- [Set exercise]
Pull out every line in the listing that contains the string "screenshot", matching case exactly, and copy each one unchanged.
━━━━━ Supplied material ━━━━━
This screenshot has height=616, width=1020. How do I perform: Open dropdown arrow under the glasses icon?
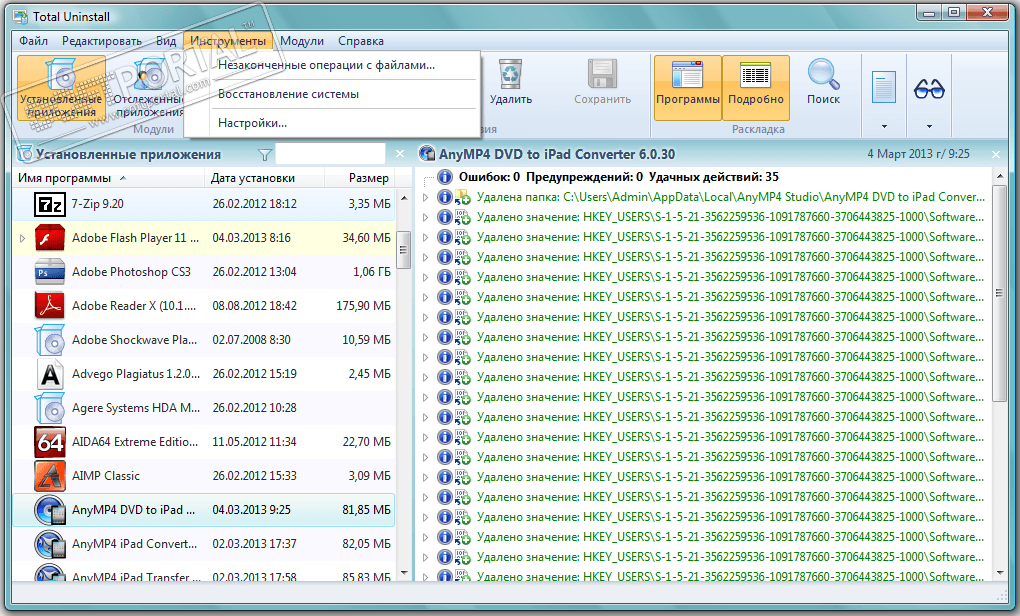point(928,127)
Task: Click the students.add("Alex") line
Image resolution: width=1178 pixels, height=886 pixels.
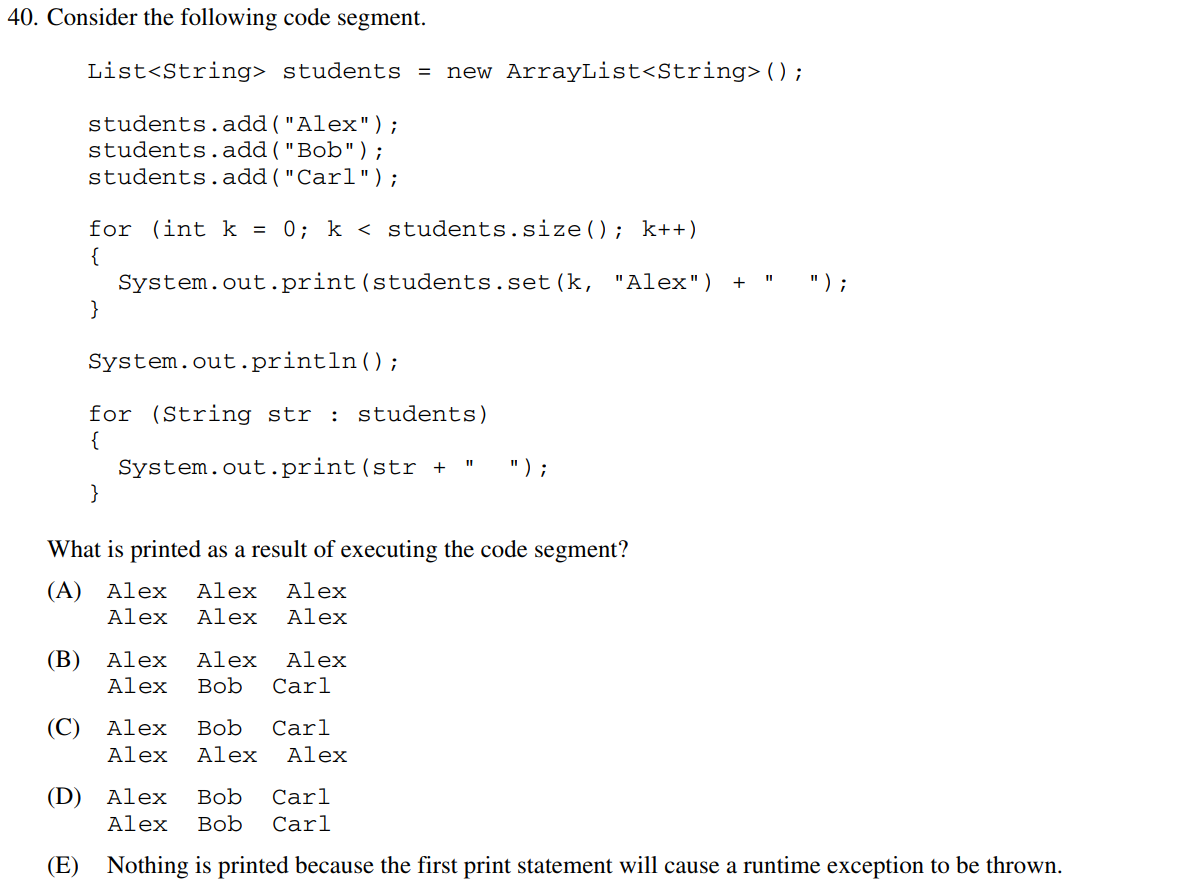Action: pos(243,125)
━━━━━
━━━━━ Supplied material ━━━━━
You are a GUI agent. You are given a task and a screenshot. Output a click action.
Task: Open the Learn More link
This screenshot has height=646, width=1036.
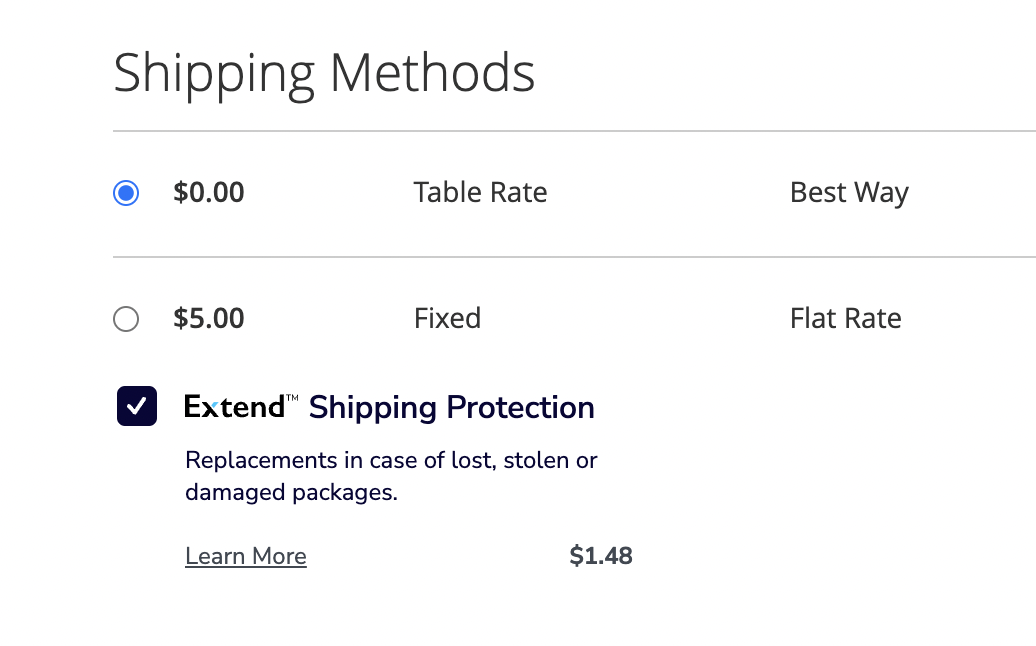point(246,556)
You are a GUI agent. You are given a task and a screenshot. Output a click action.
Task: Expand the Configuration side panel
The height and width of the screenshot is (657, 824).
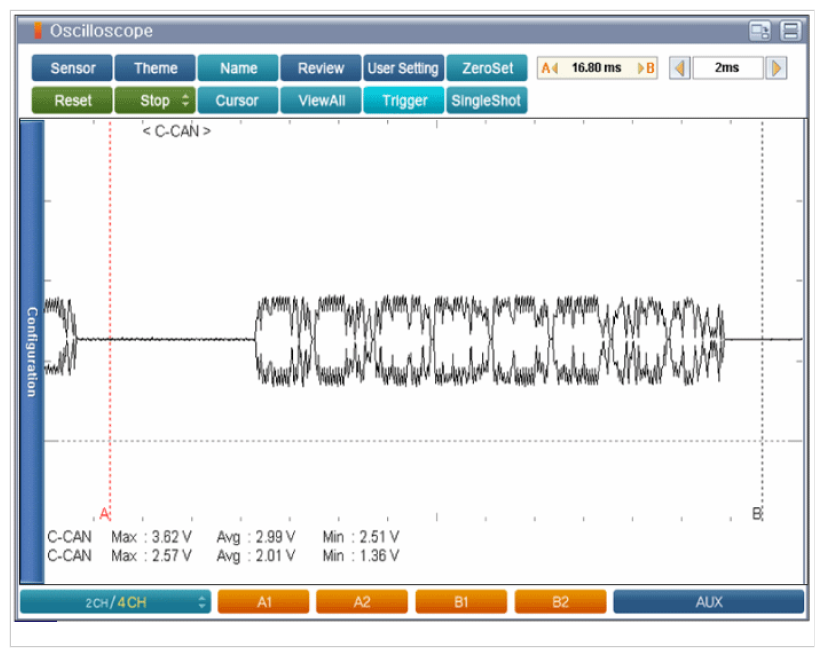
━━━━━
- [Response to this task]
This screenshot has height=616, width=1020. How do I perform: Open dropdown arrow under the glasses icon?
You are a GUI agent. You are given a task and a screenshot. Output a click action.
This screenshot has height=646, width=1036.
You are a GUI agent. You are given a task and a screenshot. Output a click action.
The height and width of the screenshot is (657, 824).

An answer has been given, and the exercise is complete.